Finally, a new generation of vehicles have arrived to sustain the agency’s popular network of wire-powered buses for another 20 years.

The first five new trolley buses will hit the streets of Seattle on Wednesday, starting with routes 1, 2, 3, 36, and 70. Over two years, Metro will deploy 174 new vehicles in the city, all of them purple. The federal government is covering $138 million of the $186 million price.

Metro is one of six North American agencies that operate trolley buses, which carry 74,000 of its 421,000 weekday passengers.

They accelerate instantly up Seattle hills, without spreading noise and fumes to compact neighborhoods such as First Hill.

“The old ones have more get-up, more power,” said Ruby Carlisle, a Metro trolley bus driver. “These are lighter. They drive really smooth.” Carlisle said the new power poles are easy to adjust using handheld ropes — which should reduce the delays and strain on operators whenever poles detach from their overhead wires.

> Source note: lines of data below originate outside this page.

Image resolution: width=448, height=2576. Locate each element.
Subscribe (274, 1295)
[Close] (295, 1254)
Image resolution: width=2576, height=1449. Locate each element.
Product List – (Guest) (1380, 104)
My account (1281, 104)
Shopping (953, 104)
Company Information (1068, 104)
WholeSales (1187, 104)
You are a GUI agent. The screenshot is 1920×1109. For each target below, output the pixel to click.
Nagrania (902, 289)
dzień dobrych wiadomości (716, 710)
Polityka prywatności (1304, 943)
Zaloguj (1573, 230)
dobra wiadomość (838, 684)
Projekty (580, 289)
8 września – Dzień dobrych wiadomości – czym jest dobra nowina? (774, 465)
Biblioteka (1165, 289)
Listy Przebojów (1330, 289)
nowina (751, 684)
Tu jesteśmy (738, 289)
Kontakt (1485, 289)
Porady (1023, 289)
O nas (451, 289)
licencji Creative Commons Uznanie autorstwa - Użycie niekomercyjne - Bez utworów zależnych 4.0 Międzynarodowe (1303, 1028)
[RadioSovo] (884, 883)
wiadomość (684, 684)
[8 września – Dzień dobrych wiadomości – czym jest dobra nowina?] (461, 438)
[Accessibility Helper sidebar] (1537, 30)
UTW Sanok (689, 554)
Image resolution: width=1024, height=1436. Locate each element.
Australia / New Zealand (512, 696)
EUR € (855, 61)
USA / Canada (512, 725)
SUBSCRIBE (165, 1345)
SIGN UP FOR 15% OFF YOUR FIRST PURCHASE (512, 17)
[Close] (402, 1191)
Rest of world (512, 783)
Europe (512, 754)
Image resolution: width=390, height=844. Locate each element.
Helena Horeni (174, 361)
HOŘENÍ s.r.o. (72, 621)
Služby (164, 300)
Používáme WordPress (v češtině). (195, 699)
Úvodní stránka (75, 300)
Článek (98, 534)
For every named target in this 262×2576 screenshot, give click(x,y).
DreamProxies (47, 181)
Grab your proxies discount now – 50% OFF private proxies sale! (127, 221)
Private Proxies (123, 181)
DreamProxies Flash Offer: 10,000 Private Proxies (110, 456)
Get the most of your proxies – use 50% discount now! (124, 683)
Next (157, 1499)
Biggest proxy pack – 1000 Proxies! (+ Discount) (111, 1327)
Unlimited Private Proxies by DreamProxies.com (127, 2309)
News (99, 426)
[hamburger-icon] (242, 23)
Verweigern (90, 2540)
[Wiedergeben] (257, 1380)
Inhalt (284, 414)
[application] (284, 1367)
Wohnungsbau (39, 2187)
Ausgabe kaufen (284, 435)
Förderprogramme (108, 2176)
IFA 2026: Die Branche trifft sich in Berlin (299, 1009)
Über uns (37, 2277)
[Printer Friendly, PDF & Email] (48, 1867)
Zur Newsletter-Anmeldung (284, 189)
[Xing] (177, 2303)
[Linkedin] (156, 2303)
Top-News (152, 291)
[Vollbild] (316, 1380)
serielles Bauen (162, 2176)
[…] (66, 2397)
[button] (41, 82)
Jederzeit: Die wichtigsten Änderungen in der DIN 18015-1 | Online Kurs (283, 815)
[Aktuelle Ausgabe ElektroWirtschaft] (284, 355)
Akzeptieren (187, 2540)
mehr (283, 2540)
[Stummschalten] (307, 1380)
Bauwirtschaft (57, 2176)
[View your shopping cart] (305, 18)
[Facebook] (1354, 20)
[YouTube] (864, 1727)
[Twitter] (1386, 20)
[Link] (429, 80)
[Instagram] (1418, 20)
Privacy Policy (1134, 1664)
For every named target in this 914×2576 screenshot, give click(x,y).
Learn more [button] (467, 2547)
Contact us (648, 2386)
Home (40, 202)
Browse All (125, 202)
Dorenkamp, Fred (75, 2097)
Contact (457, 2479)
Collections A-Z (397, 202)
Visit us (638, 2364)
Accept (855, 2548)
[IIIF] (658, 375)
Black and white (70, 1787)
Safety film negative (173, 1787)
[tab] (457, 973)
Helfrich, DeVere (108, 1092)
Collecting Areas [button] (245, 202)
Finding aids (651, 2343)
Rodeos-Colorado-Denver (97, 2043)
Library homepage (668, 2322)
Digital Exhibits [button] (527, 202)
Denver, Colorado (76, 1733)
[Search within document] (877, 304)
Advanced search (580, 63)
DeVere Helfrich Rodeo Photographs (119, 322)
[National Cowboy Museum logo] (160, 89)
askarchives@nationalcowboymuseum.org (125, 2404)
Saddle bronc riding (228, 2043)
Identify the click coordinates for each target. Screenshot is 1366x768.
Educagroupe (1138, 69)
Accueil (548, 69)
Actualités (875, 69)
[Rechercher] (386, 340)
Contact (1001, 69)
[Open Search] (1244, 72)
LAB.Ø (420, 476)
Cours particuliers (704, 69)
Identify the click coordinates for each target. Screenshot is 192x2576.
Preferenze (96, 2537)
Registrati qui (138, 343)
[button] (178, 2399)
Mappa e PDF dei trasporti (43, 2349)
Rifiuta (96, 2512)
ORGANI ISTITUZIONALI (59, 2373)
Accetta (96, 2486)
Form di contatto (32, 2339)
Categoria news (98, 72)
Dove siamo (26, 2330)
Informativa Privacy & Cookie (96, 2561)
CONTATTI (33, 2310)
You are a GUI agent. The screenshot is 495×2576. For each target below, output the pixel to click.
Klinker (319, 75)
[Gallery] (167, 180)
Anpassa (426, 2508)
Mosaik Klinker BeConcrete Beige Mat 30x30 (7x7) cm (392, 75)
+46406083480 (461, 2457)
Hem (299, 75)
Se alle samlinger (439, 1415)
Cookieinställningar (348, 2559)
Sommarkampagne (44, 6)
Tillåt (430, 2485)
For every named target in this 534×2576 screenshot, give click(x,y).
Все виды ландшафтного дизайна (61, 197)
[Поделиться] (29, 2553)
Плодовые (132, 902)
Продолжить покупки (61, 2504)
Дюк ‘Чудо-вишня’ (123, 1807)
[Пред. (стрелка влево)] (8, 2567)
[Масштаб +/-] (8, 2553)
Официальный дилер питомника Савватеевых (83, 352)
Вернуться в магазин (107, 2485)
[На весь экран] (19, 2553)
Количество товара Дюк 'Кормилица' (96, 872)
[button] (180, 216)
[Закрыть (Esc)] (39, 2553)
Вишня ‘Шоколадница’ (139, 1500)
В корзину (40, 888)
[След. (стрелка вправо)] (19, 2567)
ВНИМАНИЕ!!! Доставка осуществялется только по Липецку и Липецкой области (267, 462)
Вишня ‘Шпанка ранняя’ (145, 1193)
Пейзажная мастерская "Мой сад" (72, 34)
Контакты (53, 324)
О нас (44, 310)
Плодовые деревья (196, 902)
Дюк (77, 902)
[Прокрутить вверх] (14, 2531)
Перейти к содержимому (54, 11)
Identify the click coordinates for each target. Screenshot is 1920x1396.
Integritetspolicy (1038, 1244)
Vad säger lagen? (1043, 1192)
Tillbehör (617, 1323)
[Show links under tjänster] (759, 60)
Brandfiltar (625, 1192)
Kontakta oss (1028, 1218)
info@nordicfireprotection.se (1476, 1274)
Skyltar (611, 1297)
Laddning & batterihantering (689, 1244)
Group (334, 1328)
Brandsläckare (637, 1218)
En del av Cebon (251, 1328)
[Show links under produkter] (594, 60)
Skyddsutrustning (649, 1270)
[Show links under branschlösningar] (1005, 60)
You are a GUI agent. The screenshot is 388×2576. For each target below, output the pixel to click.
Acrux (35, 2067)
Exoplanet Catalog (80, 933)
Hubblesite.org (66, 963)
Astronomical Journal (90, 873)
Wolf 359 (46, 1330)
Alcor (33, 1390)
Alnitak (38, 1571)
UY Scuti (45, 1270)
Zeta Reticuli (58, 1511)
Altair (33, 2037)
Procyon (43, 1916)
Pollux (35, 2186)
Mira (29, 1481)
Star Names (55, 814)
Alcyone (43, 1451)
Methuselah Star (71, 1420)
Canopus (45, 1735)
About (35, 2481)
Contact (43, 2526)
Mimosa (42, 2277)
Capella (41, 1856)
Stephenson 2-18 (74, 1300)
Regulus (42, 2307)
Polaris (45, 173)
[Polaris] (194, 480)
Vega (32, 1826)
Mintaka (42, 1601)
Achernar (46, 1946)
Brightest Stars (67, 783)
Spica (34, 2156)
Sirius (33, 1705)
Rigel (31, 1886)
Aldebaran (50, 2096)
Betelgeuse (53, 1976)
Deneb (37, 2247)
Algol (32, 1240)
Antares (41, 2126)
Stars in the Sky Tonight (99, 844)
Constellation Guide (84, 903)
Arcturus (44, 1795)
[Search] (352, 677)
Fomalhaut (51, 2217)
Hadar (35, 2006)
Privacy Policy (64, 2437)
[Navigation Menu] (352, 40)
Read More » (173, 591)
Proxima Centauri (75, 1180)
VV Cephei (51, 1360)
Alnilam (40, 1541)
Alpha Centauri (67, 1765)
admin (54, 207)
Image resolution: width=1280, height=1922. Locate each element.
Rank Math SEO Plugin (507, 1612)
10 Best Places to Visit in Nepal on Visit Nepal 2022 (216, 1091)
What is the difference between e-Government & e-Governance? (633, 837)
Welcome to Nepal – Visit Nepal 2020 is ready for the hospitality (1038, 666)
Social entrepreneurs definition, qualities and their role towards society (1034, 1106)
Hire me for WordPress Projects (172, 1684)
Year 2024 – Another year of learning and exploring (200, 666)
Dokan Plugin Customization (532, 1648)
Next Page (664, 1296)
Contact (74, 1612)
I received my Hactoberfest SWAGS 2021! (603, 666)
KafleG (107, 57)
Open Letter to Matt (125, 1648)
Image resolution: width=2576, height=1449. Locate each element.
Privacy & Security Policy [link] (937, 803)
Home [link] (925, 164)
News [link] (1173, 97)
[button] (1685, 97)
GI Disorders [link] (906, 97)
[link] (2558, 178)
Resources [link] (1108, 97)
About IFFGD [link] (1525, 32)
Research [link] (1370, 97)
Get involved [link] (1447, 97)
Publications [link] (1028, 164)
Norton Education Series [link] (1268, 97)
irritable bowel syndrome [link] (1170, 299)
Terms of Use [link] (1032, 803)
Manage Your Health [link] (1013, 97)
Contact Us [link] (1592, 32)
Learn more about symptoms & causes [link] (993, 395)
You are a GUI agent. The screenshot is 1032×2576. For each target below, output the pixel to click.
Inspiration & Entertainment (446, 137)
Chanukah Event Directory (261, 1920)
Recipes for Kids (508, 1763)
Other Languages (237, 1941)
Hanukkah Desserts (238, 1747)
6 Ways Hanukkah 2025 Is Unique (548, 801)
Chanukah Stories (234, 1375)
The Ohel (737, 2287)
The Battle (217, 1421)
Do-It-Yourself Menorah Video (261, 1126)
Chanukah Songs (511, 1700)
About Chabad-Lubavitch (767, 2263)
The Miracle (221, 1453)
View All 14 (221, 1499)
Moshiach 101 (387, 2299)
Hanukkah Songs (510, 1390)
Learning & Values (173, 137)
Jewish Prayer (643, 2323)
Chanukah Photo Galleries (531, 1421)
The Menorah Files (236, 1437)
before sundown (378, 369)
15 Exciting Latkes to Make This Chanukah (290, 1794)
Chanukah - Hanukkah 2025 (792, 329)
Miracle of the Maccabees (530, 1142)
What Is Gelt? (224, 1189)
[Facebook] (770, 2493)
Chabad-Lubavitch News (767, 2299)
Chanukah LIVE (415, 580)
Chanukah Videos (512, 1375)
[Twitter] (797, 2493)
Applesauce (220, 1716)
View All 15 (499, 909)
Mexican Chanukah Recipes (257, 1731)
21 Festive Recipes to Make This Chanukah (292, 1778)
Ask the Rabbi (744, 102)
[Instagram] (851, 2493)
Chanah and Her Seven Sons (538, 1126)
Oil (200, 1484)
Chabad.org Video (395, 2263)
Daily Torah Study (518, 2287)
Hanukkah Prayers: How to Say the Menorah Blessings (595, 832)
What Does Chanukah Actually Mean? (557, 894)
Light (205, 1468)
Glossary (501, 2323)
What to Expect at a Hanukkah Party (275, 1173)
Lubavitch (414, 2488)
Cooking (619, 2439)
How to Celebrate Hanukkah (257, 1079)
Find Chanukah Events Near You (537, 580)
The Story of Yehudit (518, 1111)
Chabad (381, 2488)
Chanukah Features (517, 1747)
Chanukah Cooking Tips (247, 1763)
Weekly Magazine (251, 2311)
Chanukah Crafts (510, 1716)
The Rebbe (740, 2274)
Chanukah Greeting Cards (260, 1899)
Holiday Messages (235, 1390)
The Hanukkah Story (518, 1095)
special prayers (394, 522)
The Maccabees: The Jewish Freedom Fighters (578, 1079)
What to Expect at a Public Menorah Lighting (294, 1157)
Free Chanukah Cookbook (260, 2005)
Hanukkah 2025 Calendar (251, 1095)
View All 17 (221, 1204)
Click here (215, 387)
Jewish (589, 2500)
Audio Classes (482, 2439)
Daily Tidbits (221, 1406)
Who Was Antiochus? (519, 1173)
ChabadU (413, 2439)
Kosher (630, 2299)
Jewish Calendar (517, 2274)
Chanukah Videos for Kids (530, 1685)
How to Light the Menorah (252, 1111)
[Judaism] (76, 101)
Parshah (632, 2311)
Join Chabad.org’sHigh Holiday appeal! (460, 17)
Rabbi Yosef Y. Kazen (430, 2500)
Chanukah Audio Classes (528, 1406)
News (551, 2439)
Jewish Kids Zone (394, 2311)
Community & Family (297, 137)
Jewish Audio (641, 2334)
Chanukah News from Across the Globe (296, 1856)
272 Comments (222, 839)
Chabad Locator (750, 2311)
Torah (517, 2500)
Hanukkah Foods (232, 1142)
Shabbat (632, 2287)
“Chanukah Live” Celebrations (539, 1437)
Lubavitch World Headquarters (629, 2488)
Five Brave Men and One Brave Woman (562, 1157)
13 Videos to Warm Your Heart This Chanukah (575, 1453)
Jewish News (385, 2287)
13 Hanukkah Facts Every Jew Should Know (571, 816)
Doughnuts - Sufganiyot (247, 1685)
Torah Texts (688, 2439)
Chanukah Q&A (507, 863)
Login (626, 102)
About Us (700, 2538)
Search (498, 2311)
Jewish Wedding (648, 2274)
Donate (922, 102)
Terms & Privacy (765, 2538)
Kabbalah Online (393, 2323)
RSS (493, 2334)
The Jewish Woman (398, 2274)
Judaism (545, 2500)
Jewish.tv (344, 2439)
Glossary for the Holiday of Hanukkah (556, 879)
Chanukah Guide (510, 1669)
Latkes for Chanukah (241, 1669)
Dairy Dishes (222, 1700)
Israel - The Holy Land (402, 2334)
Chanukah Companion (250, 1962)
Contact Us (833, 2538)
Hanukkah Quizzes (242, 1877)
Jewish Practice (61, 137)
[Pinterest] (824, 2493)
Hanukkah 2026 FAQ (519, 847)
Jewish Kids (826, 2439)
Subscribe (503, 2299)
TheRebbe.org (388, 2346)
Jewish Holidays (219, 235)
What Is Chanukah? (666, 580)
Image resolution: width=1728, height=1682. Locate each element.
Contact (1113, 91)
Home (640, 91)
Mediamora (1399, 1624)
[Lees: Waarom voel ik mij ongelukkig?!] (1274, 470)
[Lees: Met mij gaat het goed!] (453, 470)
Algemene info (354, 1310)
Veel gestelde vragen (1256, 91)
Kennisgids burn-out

The trolley buses, by New Flyer, offer low-floor entrances. They can travel briefly offline under battery power, to bypass crashes and construction zones.

Meanwhile, Metro is testing rechargeable battery-electric buses on Eastside and cross-lake routes. Batteries are mounted under the floor, like a Tesla electric car.

They recharge in four minutes, using a docking device that automatically descends to a roof-mounted port at the Eastgate Transit Center. The estimated range is 23 miles per charge.

If tryouts succeed, Metro has an option to buy 200 vehicles from California-based Proterra, to replace diesel-fueled buses.

Proterra CEO Ryan Popple listed at least 13 transit agencies that operate or have ordered rechargeable buses from the company.

“Five years away, it’s going to be obvious you no longer need to rely on oil and natural gas to run buses,” he said. He predicted public transit will be the first category of U.S. vehicles to evolve completely away from fossil fuels.